(Beginning of RECORDS SHOWN)

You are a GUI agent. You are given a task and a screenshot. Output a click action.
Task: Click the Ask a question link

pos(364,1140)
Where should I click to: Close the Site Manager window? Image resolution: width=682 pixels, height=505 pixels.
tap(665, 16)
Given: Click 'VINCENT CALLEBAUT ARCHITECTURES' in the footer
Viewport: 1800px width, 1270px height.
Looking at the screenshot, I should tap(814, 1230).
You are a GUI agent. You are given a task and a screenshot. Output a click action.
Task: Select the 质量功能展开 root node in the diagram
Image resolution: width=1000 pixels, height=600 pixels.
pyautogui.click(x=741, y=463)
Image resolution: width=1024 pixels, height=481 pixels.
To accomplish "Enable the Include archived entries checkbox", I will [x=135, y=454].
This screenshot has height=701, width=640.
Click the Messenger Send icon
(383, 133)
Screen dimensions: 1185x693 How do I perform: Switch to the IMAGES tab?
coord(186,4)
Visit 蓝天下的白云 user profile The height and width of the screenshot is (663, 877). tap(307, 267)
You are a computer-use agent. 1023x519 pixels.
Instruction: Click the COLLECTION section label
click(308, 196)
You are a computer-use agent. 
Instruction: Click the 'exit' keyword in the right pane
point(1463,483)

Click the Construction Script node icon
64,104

(End of RECORDS SHOWN)

WHAT IS REQUIRED: Please list every line of the records that contains "agent".

RESPONSE FOR THIS EXERCISE:
You are a GUI agent. You are given a task and a screenshot. Output a click action.
You are a GUI agent. You are given a task and a screenshot. Output a click action.
You are a computer-use agent. 1023x519 pixels.
You are a computer-use agent. 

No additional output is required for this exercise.